_Your task_: Retype every line below precisely as it appears.

Stored records:
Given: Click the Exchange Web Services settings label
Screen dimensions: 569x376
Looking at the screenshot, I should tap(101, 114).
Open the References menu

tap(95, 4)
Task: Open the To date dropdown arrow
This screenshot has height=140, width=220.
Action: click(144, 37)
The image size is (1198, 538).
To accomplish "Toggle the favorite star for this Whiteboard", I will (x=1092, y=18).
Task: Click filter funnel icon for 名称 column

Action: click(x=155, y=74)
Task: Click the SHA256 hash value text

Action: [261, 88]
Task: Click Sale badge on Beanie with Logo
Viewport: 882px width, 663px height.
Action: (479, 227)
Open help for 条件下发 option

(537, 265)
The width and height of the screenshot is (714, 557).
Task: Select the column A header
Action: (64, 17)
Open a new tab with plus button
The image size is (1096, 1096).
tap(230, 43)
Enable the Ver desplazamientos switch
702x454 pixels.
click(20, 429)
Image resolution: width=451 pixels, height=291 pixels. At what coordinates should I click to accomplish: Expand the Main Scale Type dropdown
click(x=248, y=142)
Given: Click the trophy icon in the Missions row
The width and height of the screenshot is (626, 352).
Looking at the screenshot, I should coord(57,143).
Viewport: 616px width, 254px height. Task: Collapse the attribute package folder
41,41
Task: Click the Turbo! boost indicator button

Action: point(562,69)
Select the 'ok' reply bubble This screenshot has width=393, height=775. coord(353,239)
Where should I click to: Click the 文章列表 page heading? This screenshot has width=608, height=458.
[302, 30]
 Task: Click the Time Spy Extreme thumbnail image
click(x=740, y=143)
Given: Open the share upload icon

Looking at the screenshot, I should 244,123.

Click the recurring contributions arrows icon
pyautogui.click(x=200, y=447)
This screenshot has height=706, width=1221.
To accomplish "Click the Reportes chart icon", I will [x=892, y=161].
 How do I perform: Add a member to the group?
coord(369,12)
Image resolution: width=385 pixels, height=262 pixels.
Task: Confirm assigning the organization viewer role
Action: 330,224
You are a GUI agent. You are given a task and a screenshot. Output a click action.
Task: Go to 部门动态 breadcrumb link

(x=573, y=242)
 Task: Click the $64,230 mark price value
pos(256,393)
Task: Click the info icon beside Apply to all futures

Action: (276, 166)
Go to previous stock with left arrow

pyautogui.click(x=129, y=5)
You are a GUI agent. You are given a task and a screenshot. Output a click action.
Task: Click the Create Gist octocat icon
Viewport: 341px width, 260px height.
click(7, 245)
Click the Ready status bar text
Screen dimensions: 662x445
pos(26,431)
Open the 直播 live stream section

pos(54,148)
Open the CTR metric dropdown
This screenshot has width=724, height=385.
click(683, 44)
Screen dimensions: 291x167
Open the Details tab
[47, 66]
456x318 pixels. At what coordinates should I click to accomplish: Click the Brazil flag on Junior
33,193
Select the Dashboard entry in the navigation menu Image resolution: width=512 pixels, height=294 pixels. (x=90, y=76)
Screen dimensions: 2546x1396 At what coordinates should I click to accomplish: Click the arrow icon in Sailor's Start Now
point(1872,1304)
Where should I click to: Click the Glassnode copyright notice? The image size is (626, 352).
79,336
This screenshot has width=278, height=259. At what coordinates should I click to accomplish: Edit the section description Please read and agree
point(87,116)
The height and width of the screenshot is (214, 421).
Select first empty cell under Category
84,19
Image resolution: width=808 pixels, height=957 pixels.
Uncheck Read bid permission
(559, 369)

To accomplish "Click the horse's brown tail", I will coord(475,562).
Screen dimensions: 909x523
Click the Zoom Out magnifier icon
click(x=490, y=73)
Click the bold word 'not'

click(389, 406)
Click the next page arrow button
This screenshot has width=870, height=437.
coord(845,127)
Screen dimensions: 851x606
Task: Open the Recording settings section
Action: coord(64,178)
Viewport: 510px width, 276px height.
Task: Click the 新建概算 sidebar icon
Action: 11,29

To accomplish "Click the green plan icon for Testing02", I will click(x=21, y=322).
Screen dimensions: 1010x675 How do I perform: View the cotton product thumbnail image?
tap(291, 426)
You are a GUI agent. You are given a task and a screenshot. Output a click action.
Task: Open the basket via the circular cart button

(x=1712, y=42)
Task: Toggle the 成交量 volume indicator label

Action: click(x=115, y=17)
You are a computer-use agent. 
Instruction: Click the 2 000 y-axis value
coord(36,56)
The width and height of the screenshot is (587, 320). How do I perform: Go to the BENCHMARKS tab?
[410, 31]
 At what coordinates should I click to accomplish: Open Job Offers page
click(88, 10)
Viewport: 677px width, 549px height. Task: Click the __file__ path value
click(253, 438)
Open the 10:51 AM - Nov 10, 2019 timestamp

_Solution for this task_:
Given: Click the Exchange Web Services settings label
Screen dimensions: 569x376
Looking at the screenshot, I should tap(101, 114).
Open the References menu

tap(95, 4)
Task: Open the To date dropdown arrow
This screenshot has height=140, width=220.
Action: click(144, 37)
The image size is (1198, 538).
To accomplish "Toggle the favorite star for this Whiteboard", I will (x=1092, y=18).
Task: Click filter funnel icon for 名称 column

Action: click(x=155, y=74)
Task: Click the SHA256 hash value text

Action: [261, 88]
Task: Click Sale badge on Beanie with Logo
Viewport: 882px width, 663px height.
Action: (479, 227)
Open help for 条件下发 option

(537, 265)
The width and height of the screenshot is (714, 557).
Task: Select the column A header
Action: (64, 17)
Open a new tab with plus button
The image size is (1096, 1096).
tap(230, 43)
Enable the Ver desplazamientos switch
702x454 pixels.
click(20, 429)
Image resolution: width=451 pixels, height=291 pixels. At what coordinates should I click to accomplish: Expand the Main Scale Type dropdown
click(x=248, y=142)
Given: Click the trophy icon in the Missions row
The width and height of the screenshot is (626, 352).
Looking at the screenshot, I should coord(57,143).
Viewport: 616px width, 254px height. Task: Collapse the attribute package folder
41,41
Task: Click the Turbo! boost indicator button

Action: point(562,69)
Select the 'ok' reply bubble This screenshot has width=393, height=775. coord(353,239)
Where should I click to: Click the 文章列表 page heading? This screenshot has width=608, height=458.
[302, 30]
 Task: Click the Time Spy Extreme thumbnail image
click(x=740, y=143)
Given: Open the share upload icon

Looking at the screenshot, I should 244,123.

Click the recurring contributions arrows icon
pyautogui.click(x=200, y=447)
This screenshot has height=706, width=1221.
To accomplish "Click the Reportes chart icon", I will [x=892, y=161].
 How do I perform: Add a member to the group?
coord(369,12)
Image resolution: width=385 pixels, height=262 pixels.
Task: Confirm assigning the organization viewer role
Action: 330,224
You are a GUI agent. You are given a task and a screenshot. Output a click action.
Task: Go to 部门动态 breadcrumb link

(x=573, y=242)
 Task: Click the $64,230 mark price value
pos(256,393)
Task: Click the info icon beside Apply to all futures

Action: (276, 166)
Go to previous stock with left arrow

pyautogui.click(x=129, y=5)
You are a GUI agent. You are given a task and a screenshot. Output a click action.
Task: Click the Create Gist octocat icon
Viewport: 341px width, 260px height.
click(7, 245)
Click the Ready status bar text
Screen dimensions: 662x445
pos(26,431)
Open the 直播 live stream section

pos(54,148)
Open the CTR metric dropdown
This screenshot has width=724, height=385.
click(683, 44)
Screen dimensions: 291x167
Open the Details tab
[47, 66]
456x318 pixels. At what coordinates should I click to accomplish: Click the Brazil flag on Junior
33,193
Select the Dashboard entry in the navigation menu Image resolution: width=512 pixels, height=294 pixels. (x=90, y=76)
Screen dimensions: 2546x1396 At what coordinates should I click to accomplish: Click the arrow icon in Sailor's Start Now
point(1872,1304)
Where should I click to: Click the Glassnode copyright notice? The image size is (626, 352).
79,336
This screenshot has width=278, height=259. At what coordinates should I click to accomplish: Edit the section description Please read and agree
point(87,116)
The height and width of the screenshot is (214, 421).
Select first empty cell under Category
84,19
Image resolution: width=808 pixels, height=957 pixels.
Uncheck Read bid permission
(559, 369)

To accomplish "Click the horse's brown tail", I will coord(475,562).
Screen dimensions: 909x523
Click the Zoom Out magnifier icon
click(x=490, y=73)
Click the bold word 'not'

click(389, 406)
Click the next page arrow button
This screenshot has width=870, height=437.
coord(845,127)
Screen dimensions: 851x606
Task: Open the Recording settings section
Action: coord(64,178)
Viewport: 510px width, 276px height.
Task: Click the 新建概算 sidebar icon
Action: 11,29

To accomplish "Click the green plan icon for Testing02", I will click(x=21, y=322).
Screen dimensions: 1010x675 How do I perform: View the cotton product thumbnail image?
tap(291, 426)
You are a GUI agent. You are given a task and a screenshot. Output a click action.
Task: Open the basket via the circular cart button

(x=1712, y=42)
Task: Toggle the 成交量 volume indicator label

Action: click(x=115, y=17)
You are a computer-use agent. 
Instruction: Click the 2 000 y-axis value
coord(36,56)
The width and height of the screenshot is (587, 320). How do I perform: Go to the BENCHMARKS tab?
[410, 31]
 At what coordinates should I click to accomplish: Open Job Offers page
click(88, 10)
Viewport: 677px width, 549px height. Task: Click the __file__ path value
click(253, 438)
Open the 10:51 AM - Nov 10, 2019 timestamp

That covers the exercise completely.